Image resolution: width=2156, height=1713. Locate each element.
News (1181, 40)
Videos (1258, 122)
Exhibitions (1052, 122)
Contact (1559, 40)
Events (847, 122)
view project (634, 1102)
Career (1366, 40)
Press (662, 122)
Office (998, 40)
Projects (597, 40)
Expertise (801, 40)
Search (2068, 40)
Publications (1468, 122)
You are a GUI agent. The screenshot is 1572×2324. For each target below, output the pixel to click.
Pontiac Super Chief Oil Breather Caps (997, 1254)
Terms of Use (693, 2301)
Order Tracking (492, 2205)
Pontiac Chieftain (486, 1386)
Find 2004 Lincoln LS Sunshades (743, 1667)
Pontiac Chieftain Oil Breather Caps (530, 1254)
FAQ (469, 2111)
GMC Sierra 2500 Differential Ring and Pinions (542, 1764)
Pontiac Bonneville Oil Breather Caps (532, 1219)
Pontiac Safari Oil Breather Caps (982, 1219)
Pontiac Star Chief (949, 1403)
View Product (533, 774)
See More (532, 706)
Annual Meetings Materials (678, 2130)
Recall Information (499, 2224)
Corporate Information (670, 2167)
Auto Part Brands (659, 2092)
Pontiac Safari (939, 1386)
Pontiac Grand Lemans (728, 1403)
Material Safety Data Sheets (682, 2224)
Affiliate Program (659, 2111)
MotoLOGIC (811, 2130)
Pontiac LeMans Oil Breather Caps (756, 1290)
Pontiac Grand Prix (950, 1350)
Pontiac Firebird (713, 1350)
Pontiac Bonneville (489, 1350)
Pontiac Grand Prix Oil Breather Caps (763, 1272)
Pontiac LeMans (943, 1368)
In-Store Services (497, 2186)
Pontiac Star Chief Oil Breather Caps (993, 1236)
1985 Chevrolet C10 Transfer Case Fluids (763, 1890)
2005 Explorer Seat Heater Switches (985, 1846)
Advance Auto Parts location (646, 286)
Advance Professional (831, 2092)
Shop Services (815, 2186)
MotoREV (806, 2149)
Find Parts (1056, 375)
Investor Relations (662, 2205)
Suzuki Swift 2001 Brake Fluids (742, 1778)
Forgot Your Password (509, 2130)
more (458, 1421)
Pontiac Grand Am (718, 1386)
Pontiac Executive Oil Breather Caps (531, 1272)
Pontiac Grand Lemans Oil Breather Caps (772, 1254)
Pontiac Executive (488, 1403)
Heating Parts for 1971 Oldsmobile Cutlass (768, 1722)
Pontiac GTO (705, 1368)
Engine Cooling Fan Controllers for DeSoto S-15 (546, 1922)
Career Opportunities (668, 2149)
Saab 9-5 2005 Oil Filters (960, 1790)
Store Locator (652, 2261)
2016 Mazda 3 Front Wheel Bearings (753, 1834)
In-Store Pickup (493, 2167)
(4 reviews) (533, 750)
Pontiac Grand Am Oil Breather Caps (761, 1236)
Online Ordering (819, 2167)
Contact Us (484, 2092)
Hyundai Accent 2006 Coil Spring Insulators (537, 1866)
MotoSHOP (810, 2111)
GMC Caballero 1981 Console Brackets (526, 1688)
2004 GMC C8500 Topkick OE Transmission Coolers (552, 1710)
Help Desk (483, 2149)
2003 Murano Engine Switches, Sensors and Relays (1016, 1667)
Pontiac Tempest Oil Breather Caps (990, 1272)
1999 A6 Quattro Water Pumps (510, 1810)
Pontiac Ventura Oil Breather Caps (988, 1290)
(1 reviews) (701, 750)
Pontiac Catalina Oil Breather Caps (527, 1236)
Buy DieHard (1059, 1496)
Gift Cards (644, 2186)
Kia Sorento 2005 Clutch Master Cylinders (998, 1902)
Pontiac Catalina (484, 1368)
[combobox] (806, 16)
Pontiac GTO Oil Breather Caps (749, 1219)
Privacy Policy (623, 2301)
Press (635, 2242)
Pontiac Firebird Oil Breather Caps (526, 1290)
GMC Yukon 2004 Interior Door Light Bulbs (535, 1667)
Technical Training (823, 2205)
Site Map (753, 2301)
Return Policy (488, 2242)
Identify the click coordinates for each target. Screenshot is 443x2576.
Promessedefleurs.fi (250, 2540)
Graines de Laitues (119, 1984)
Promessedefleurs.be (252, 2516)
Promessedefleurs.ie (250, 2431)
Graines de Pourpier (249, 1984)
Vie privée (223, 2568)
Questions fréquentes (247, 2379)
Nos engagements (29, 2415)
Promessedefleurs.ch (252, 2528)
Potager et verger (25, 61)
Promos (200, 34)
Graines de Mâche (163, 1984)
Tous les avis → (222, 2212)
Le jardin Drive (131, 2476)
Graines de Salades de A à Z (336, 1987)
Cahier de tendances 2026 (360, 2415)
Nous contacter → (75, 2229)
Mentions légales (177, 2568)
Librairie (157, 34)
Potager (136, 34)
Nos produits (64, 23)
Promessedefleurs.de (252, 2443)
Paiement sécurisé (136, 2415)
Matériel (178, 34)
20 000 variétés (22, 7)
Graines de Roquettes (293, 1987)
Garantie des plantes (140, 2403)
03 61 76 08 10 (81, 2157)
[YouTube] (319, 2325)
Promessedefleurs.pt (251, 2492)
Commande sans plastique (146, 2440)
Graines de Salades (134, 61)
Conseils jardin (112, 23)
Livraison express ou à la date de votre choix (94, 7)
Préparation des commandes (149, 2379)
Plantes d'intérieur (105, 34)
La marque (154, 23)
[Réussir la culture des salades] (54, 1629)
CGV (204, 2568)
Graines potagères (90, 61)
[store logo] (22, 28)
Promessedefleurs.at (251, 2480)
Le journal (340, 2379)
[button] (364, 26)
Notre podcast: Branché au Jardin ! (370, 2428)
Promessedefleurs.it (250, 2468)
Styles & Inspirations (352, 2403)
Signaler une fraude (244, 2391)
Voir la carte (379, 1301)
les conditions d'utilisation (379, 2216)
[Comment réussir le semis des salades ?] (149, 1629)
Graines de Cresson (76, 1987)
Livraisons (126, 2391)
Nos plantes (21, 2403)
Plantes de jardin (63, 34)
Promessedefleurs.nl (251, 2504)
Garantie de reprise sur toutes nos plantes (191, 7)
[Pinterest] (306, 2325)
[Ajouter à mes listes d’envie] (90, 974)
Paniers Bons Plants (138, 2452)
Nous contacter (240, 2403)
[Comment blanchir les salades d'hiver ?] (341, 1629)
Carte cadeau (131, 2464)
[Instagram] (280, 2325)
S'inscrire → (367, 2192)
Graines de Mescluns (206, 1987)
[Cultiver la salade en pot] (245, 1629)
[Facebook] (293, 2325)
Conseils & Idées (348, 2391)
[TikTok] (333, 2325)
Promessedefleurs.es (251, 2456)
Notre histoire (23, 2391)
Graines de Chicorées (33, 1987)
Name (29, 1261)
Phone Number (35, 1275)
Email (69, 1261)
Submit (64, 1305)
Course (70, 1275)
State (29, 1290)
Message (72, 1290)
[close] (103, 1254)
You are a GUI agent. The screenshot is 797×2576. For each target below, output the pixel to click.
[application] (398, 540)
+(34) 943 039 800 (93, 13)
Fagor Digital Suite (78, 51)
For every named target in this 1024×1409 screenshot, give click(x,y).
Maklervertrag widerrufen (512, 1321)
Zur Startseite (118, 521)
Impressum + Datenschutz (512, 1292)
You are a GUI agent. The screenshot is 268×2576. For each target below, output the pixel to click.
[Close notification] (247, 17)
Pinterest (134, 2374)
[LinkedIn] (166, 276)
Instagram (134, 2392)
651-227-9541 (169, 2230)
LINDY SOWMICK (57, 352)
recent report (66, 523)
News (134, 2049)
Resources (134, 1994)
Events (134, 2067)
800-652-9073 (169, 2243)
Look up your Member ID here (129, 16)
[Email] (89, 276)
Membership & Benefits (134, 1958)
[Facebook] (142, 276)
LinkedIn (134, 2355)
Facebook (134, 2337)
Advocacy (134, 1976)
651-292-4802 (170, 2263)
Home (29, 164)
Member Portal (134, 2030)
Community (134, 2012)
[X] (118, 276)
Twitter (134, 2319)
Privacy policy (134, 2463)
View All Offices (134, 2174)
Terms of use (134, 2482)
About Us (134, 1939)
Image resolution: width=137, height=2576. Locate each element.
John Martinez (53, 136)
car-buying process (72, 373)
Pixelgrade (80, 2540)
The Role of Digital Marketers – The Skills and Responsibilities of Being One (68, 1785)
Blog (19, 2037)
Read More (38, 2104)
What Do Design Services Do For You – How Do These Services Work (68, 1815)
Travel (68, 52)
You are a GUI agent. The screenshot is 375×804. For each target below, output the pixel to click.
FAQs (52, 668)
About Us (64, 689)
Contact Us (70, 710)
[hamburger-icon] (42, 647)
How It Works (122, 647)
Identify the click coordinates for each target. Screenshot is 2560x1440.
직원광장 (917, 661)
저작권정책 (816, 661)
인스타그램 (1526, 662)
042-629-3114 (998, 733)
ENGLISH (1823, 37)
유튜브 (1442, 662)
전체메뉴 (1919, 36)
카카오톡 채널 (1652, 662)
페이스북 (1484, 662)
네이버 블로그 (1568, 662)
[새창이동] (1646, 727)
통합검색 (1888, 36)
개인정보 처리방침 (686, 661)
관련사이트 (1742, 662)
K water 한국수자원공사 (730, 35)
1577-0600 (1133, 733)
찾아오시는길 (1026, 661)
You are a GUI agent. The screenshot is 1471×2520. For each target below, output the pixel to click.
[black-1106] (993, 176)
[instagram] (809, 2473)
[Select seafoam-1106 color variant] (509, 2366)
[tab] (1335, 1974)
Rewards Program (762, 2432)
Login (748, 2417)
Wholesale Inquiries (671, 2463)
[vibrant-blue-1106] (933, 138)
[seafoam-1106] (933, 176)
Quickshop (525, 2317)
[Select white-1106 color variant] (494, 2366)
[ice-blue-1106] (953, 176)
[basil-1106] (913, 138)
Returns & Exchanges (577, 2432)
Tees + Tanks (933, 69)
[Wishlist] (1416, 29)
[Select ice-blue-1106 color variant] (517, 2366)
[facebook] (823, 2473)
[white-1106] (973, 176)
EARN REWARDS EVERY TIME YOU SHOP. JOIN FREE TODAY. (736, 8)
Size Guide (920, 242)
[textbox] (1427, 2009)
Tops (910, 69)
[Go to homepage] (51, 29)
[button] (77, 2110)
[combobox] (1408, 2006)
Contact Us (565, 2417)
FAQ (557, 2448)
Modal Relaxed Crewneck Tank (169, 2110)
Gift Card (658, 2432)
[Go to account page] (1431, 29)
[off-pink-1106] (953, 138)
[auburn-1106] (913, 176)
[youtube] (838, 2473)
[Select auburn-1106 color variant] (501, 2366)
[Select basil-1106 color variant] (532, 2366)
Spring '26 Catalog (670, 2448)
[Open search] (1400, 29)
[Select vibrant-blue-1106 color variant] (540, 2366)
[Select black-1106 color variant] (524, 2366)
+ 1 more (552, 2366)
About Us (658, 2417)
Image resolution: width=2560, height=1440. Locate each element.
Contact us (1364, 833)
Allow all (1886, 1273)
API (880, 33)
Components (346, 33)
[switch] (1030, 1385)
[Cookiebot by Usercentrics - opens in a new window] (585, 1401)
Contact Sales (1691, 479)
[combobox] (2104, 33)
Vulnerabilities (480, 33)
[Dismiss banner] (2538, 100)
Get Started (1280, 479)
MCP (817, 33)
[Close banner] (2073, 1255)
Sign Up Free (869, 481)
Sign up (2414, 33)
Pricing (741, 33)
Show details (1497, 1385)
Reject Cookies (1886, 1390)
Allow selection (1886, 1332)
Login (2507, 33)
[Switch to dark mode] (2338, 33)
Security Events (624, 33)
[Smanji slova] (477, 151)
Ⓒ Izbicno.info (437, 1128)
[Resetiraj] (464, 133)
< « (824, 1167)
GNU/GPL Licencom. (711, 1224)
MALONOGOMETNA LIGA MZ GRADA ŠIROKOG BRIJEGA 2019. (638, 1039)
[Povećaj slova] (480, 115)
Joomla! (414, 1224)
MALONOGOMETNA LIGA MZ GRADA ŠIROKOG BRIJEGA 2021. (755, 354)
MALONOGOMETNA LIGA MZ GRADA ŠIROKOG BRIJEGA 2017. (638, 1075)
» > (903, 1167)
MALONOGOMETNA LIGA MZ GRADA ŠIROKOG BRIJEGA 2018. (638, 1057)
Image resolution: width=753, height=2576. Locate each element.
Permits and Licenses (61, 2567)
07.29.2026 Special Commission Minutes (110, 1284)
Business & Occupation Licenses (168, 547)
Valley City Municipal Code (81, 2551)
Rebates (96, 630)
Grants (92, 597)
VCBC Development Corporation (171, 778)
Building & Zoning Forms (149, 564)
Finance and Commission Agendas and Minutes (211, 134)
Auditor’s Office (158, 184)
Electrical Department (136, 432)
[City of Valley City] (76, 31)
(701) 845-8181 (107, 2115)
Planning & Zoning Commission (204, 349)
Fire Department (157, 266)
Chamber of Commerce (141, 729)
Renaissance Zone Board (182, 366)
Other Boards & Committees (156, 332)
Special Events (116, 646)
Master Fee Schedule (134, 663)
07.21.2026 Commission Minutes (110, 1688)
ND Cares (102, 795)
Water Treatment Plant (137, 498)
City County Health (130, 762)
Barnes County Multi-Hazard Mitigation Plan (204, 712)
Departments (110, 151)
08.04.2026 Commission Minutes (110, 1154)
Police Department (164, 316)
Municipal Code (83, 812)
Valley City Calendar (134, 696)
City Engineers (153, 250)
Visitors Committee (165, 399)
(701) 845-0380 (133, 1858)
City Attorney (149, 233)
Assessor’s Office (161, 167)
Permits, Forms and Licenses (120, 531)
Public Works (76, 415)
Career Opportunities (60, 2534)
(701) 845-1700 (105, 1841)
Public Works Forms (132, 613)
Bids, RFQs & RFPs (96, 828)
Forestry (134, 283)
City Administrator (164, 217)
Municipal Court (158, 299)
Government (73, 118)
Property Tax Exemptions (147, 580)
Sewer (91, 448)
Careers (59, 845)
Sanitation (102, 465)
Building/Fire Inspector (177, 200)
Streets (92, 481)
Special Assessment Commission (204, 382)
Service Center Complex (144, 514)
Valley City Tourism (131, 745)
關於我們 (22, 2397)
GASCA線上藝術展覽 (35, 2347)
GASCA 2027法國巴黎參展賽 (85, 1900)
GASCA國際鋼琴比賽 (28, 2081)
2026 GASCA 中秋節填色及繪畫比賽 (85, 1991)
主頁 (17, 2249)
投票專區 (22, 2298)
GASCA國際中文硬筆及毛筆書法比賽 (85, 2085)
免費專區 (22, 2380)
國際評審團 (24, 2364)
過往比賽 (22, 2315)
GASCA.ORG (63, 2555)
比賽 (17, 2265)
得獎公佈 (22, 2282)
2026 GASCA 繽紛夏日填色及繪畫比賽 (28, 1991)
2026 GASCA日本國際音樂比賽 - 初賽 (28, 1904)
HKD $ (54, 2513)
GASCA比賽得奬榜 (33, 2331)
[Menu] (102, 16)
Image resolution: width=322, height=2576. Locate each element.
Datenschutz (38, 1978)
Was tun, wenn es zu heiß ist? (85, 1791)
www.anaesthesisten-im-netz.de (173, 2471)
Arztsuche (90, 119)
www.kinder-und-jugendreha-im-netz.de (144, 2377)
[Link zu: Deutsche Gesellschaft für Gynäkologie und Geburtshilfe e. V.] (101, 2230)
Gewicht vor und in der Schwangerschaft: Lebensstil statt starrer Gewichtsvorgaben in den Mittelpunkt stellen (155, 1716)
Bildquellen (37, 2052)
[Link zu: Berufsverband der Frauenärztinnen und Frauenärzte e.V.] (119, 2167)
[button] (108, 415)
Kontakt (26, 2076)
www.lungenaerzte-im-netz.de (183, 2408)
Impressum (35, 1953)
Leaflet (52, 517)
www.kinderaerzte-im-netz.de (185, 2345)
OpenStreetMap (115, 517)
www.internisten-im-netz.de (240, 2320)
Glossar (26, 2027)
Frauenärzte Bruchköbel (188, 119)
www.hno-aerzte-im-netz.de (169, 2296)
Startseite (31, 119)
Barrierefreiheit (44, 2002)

::::::::

When copying the data above, please keep exactly the lines from its first line through the line with "Suzuki Swift 2001 Brake Fluids (742, 1778)", both ends included, and drop the rest.

Image resolution: width=2156, height=1713. Locate each element.
News (1181, 40)
Videos (1258, 122)
Exhibitions (1052, 122)
Contact (1559, 40)
Events (847, 122)
view project (634, 1102)
Career (1366, 40)
Press (662, 122)
Office (998, 40)
Projects (597, 40)
Expertise (801, 40)
Search (2068, 40)
Publications (1468, 122)
You are a GUI agent. The screenshot is 1572×2324. For each target below, output the pixel to click.
Pontiac Super Chief Oil Breather Caps (997, 1254)
Terms of Use (693, 2301)
Order Tracking (492, 2205)
Pontiac Chieftain (486, 1386)
Find 2004 Lincoln LS Sunshades (743, 1667)
Pontiac Chieftain Oil Breather Caps (530, 1254)
FAQ (469, 2111)
GMC Sierra 2500 Differential Ring and Pinions (542, 1764)
Pontiac Bonneville Oil Breather Caps (532, 1219)
Pontiac Safari Oil Breather Caps (982, 1219)
Pontiac Star Chief (949, 1403)
View Product (533, 774)
See More (532, 706)
Annual Meetings Materials (678, 2130)
Recall Information (499, 2224)
Corporate Information (670, 2167)
Auto Part Brands (659, 2092)
Pontiac Safari (939, 1386)
Pontiac Grand Lemans (728, 1403)
Material Safety Data Sheets (682, 2224)
Affiliate Program (659, 2111)
MotoLOGIC (811, 2130)
Pontiac LeMans Oil Breather Caps (756, 1290)
Pontiac Grand Prix (950, 1350)
Pontiac Firebird (713, 1350)
Pontiac Bonneville (489, 1350)
Pontiac Grand Prix Oil Breather Caps (763, 1272)
Pontiac LeMans (943, 1368)
In-Store Services (497, 2186)
Pontiac Star Chief Oil Breather Caps (993, 1236)
1985 Chevrolet C10 Transfer Case Fluids (763, 1890)
2005 Explorer Seat Heater Switches (985, 1846)
Advance Auto Parts location (646, 286)
Advance Professional (831, 2092)
Shop Services (815, 2186)
MotoREV (806, 2149)
Find Parts (1056, 375)
Investor Relations (662, 2205)
Suzuki Swift 2001 Brake Fluids (742, 1778)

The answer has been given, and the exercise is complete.